**EXERCISE MATERIAL**:
○ ○ ○ ○
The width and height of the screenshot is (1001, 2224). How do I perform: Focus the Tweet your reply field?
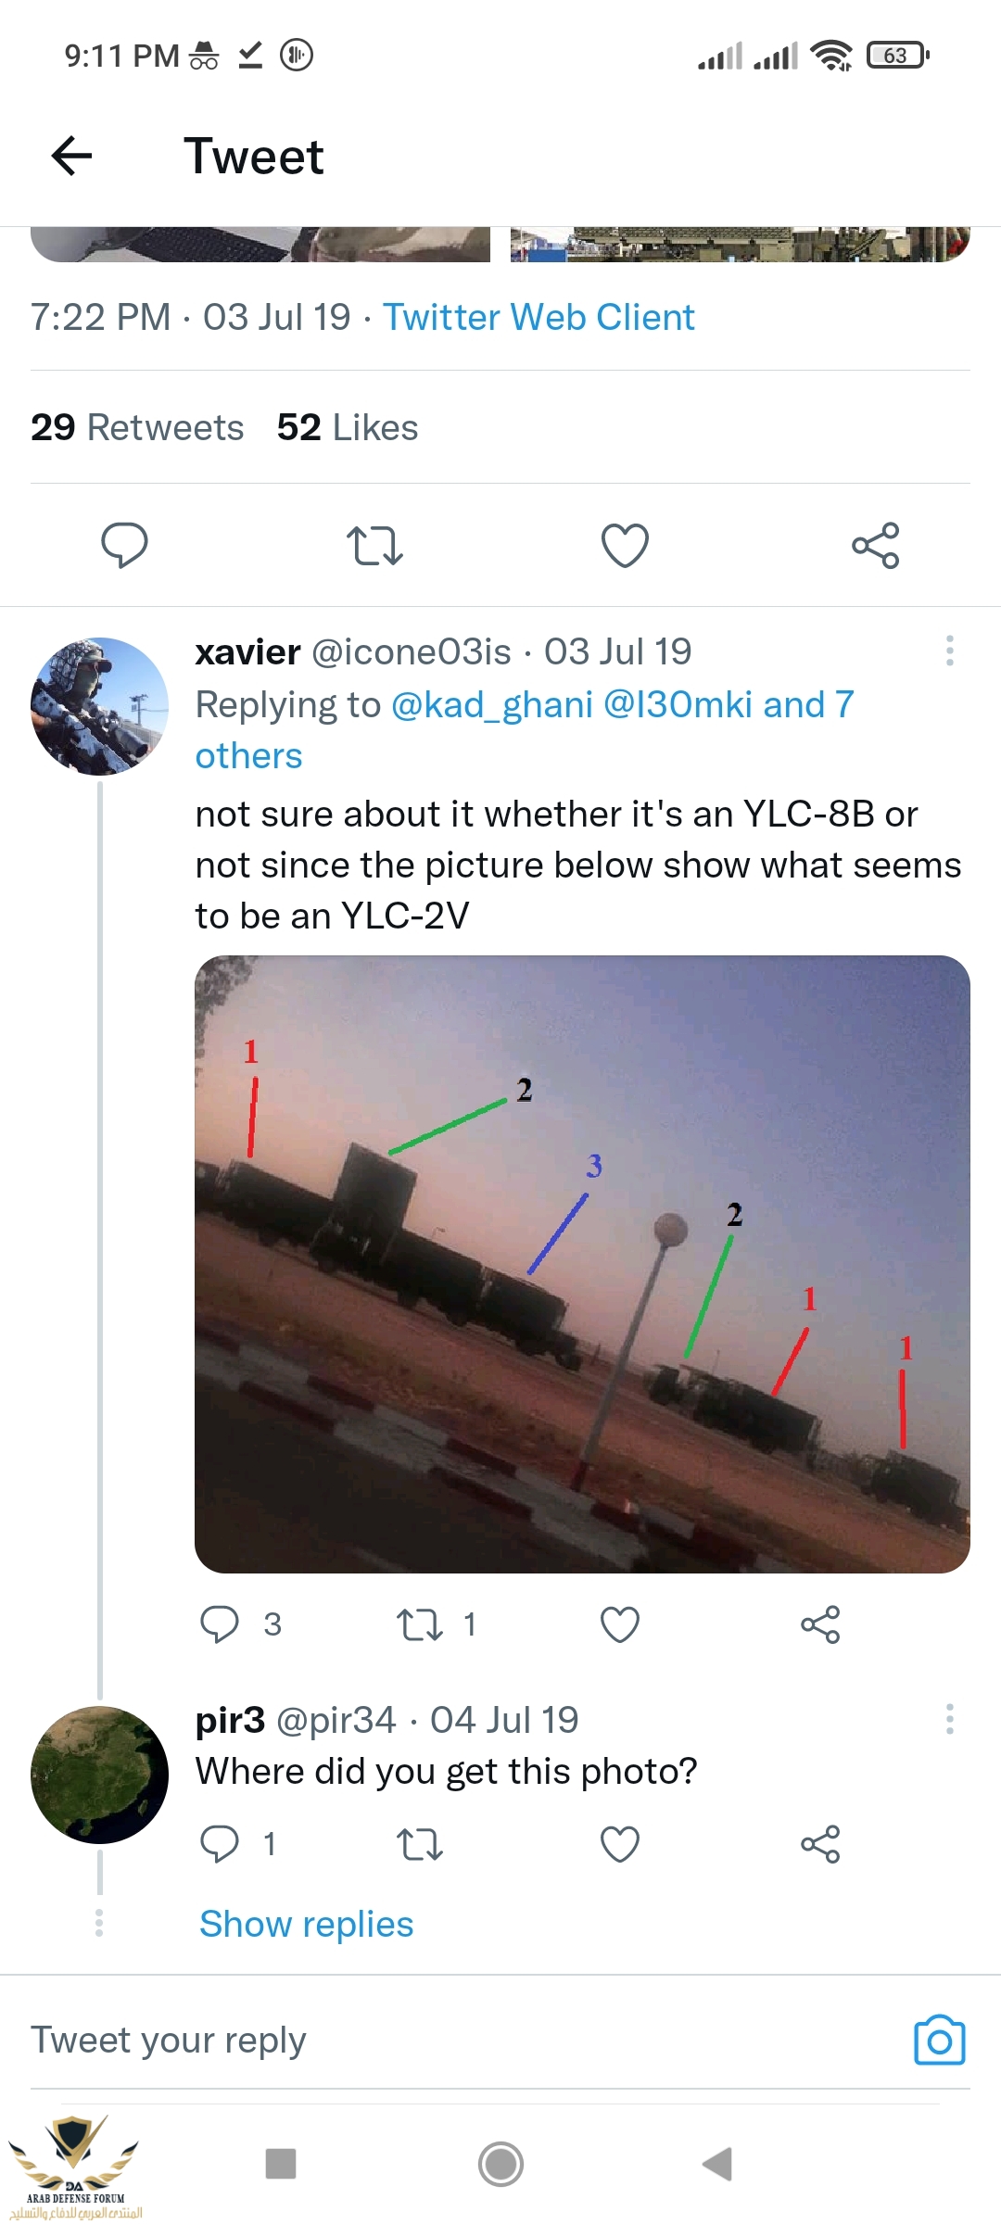click(x=463, y=2040)
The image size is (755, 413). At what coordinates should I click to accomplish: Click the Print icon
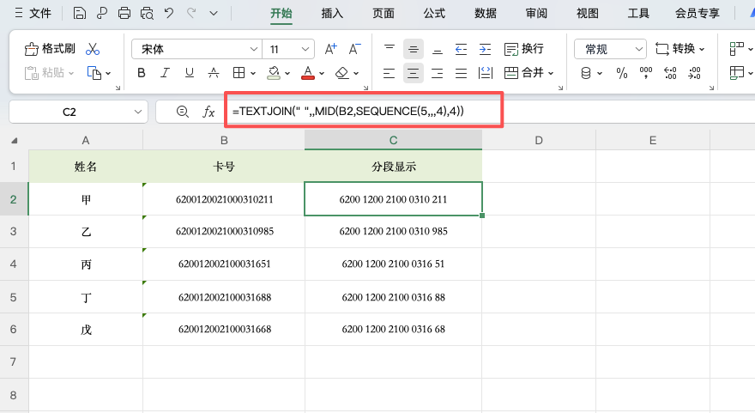(x=124, y=13)
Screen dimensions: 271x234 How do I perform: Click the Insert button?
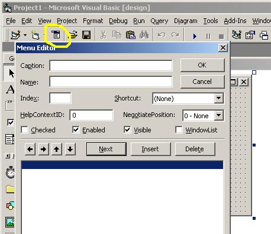pos(150,149)
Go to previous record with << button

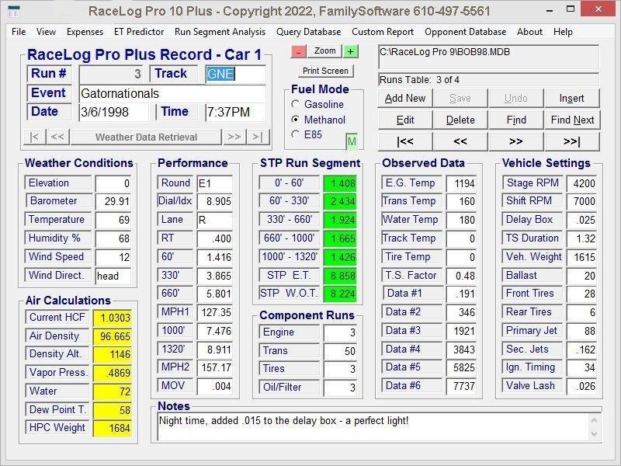pos(460,142)
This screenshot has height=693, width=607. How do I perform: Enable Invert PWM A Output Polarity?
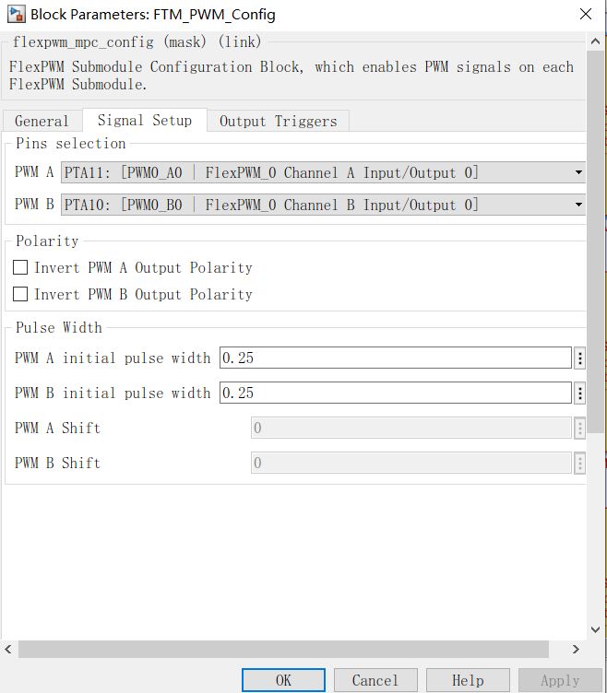(x=20, y=267)
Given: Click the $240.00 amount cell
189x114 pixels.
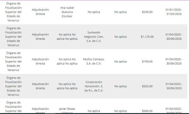Looking at the screenshot, I should 147,12.
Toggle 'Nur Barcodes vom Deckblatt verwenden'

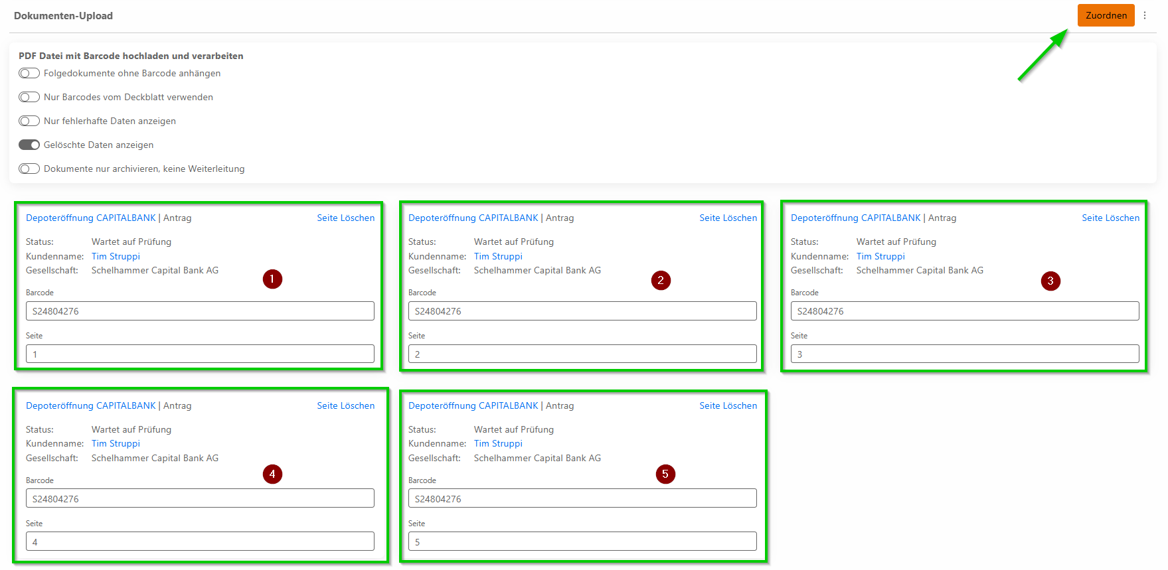(x=29, y=97)
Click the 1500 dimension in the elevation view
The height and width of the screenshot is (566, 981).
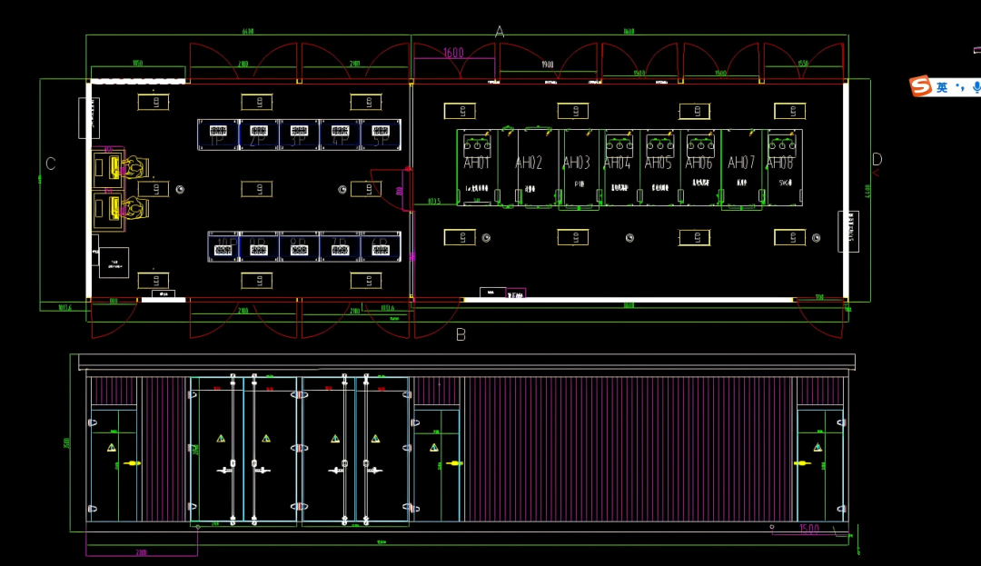click(x=808, y=528)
○ ○ ○ ○
**ACTIVITY**: Word-for-word transcription: the whole listing, with images excluded.

**ANSWER SECTION**:
The width and height of the screenshot is (1001, 2224). How do I perform: Focus the Tweet your reply field?
click(x=463, y=2040)
The image size is (755, 413). At what coordinates should I click to accomplish: Click the Print icon
(x=124, y=13)
Screen dimensions: 271x234 How do I perform: Click the Insert button?
pos(150,149)
Go to previous record with << button

pos(460,142)
This screenshot has height=693, width=607. How do I perform: Enable Invert PWM A Output Polarity?
(x=20, y=267)
Given: Click the $240.00 amount cell
189x114 pixels.
Looking at the screenshot, I should 147,12.
Toggle 'Nur Barcodes vom Deckblatt verwenden'

(x=29, y=97)
Click the 1500 dimension in the elevation view
The height and width of the screenshot is (566, 981).
click(x=808, y=528)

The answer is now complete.